Adding an Authentication Context
The first thing we need to do to get this to work is to add an Authentication Context. This step is so simple that it’s confusing.
Navigate to Authentication contexts in the Entra CA portal and click to create a new one.
Give your new context a name, description, and select an ID from the drop down. You can have up to 99 Authentication contexts in your tenant before you run out of those Identifiers.
Select the “Publish to apps” check box and you’re done here. I’m not really sure of the reason that check box is there as it doesn’t hurt anything to publish this now (as far as I know).
Add a Named Location
The next step is to add a named location. This is going to be the countries from which users should not be able to access your SPO site. Nothing complicated here, right?
Create a Conditional Access policy
This is the hard part.

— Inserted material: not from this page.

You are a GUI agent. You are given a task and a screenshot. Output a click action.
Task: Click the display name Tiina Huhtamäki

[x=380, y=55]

Conditional Access is very powerful but can be confusing to use.
BE CAREFUL HERE.
I strongly recommend testing this out with one user and a SharePoint Online site you don’t care about.
Name your policy and make the following settings.

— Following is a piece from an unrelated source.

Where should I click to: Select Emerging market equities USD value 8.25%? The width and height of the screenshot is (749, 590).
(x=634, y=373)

Users > Select who this policy will apply to. I strongly recommend starting out with one user (not the account you’re using to set this up please).
Target resource > Select “Authentication context” from the pull-down menu (This is new as of this writing. Microsoft documentation doesn’t currently reflect this menu). Then select the Authentication context you created earlier. If this is your first time using this feature, there will only be one choice.

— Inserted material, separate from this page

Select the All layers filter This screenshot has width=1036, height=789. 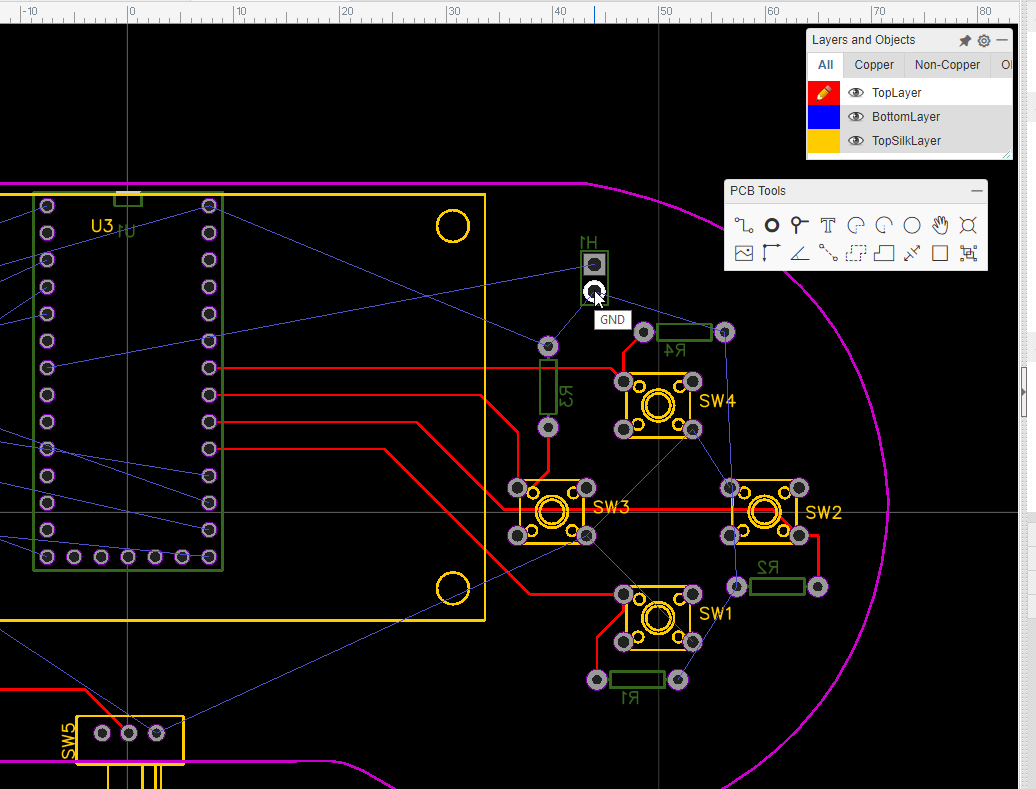(825, 64)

Network > Select Configure yes, and under Include select “Selected networks and locations”, then under the select section choose the network location you setup in the last step.
Conditions > I’m a little unsure about this part. It seems redundant to me, but this is how I currently have it working. It feels like this part will change over time.
Under conditions > Locations I selected Yes to configure, the Selected networks and locations and under select choose the same network location you used in the last step.
Again, this seems redundant to me. I’m not sure this is necessary. I expect the Network tab will replace the Locations under Conditions eventually.
Access Controls > Grant Select block access.
That’s it for the Conditional Access policy. You may want to tweak some of those settings to more closely match your requirements, but those settings work for me.
Apply the Authentication context to the SharePoint Online site
The last step in the process is to apply the new Authentication context to a SharePoint Online site. This is a PowerShell configuration, and you’ll need the SharePoint Online PowerShell module.
Once you’re connected to SharePoint Online via PowerShell, run the following command
Set-SPOSite -Identity https://contoso.sharepoint.com/sites/research -ConditionalAccessPolicy AuthenticationContext -AuthenticationContextName "Sensitive information"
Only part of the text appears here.